At this point, many will point to the fact that nuclear energy has allowed our energy sector to grow quicker without resorting to more fossil fuel plants spewing carbon and other pollution into the air. It is true that climate chaos is the other great existential threat we face as a species, but leaning on nuclear is not the way we’re going to avoid destruction.

And the former chairman of the U.S. Nuclear Regulatory Commission (NRC) agrees.

In a recent column for the Washington Post, former NRC chairman Gregory Jaczko wrote that even in 2009, when he was appointed to head the NRC, he was having doubts that the benefits of nuclear outweighed its potential threats. Then two years later came Fukushima. After the earthquake and subsequent tsunami destroyed four nuclear reactors in Japan, it was his job to reassure the American public that nuclear energy was safe. But contending with that was the reality of what was going on in Japan.

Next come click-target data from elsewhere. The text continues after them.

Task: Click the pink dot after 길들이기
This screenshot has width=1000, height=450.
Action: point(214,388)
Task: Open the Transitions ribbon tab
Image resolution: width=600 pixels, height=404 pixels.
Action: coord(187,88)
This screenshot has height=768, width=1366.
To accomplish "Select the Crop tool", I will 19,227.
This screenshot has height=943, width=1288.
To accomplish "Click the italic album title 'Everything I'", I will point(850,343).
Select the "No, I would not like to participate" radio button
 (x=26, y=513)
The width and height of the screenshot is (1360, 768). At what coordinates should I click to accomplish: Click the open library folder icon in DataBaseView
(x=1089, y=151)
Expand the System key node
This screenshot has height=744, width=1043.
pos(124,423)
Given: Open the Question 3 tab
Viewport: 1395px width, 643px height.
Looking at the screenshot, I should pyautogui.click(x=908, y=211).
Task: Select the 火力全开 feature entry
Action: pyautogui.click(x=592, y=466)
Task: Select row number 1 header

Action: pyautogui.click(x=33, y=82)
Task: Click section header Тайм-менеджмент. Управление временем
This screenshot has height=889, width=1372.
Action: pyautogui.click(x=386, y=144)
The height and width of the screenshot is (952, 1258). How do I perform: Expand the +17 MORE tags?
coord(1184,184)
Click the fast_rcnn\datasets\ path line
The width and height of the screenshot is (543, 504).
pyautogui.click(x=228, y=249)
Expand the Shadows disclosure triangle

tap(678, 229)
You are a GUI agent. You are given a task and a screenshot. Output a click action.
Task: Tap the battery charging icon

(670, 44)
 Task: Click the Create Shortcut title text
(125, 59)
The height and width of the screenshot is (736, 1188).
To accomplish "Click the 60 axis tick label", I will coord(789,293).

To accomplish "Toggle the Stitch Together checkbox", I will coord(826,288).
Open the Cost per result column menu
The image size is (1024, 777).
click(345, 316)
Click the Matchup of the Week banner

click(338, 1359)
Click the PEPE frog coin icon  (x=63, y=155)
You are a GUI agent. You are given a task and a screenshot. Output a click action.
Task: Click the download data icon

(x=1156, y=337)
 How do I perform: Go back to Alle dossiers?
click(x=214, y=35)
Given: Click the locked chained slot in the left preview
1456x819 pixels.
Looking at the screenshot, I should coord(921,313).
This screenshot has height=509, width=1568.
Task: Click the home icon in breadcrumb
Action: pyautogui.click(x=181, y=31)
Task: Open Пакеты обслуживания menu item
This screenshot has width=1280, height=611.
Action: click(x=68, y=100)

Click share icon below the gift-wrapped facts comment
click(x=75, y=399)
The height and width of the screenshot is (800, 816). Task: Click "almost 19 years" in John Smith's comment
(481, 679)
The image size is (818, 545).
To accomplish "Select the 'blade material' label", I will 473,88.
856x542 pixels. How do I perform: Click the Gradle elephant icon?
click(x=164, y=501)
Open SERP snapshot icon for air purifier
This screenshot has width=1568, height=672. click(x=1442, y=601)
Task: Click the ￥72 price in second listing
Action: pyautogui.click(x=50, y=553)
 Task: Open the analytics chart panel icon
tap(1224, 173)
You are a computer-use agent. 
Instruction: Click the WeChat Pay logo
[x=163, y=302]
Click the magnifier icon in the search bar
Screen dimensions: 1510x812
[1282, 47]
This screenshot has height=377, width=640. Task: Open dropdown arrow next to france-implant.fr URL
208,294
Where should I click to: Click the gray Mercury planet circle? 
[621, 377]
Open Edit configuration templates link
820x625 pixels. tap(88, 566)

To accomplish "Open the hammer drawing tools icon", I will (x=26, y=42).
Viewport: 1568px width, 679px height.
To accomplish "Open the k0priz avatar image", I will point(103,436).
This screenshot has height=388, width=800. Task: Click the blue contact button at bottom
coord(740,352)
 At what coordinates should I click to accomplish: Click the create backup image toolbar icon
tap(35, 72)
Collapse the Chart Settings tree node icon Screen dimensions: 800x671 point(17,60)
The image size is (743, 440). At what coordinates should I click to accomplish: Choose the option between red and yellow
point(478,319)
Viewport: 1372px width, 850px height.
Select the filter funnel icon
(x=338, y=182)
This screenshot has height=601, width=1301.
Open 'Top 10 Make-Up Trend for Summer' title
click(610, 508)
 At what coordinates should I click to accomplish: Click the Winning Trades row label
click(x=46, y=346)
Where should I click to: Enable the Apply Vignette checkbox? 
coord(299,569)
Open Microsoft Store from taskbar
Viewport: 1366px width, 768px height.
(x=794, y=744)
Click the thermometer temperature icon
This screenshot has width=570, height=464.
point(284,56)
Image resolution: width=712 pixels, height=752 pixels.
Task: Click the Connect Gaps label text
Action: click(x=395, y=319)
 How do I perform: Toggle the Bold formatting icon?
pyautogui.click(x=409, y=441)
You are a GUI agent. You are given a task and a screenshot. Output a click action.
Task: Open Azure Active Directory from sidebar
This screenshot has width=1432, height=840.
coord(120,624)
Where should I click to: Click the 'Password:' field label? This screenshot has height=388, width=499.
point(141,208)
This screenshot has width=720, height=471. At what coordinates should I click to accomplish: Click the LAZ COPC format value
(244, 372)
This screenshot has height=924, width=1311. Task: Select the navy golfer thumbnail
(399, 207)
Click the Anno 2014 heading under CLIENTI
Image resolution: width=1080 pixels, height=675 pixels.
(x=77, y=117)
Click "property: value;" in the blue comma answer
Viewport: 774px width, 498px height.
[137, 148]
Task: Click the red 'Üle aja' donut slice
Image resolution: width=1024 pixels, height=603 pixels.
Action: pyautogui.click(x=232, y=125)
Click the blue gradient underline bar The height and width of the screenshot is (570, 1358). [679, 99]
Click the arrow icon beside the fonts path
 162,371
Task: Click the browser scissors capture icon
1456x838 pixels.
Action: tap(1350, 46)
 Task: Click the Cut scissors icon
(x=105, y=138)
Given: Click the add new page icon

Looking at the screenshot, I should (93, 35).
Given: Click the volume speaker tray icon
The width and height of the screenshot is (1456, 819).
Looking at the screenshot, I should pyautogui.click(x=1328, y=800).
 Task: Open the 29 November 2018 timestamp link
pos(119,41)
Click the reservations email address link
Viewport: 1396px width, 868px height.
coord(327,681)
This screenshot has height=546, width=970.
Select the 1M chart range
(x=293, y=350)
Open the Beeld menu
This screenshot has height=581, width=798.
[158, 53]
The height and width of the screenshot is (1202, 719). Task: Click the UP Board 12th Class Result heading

“A massive release of radiation from that plant, as its four reactors failed, lasted for months,” Jaczko wrote. “The world watched as hydrogen explosions sent huge chunks of concrete into the air — a reminder that radiation was streaming, unseen, from the reactor core. More than 100,000 people were evacuated from their homes and their communities.”

Jaczko concluded his piece by stating that though Japanese carbon emissions went up in the short term, they have since fallen to below their original levels due to strong investments in solar and energy conservation. Also, he pointed out that the carbon savings realized through investment in nuclear were wiped out in one accident.

Beyond the threat of accidents, the very real and as yet still unsolved problem of nuclear waste persists. The radioactive byproducts of nuclear energy remain dangerous for thousands of years.

But in addition to the sordid history of danger and destruction wrought by government and commercial exploitation of nuclear science, there is also the long history of resistance and organization against these forces. In the 1980s, the global stockpile of nuclear weapons peaked at more than 60,000. Leaders like Northampton’s Frances Crowe, now 100 years old, fought for a freeze on the production of nuclear weapons and a reduction in their number. Meanwhile, other activists including Jun Yasuda, 70, of the Grafton Peace Pagoda in New York walked from nuclear site to nuclear site, bringing attention to the many places devastated by uranium mining, nuclear testing, and the locations of nuclear power plants. Some of those plants, like Vermont Yankee in Vernon, Vermont, have since shut down.

As bellicose world leaders, including our own buffoon of a president, tout their nuclear capabilities, these resisters are engaged the long struggle of inspiring the rest of us to envision and create a nuclear-free world.

The Advocate is proud to highlight them as we observe the 74th anniversary of Hiroshima and Nagasaki’s destruction.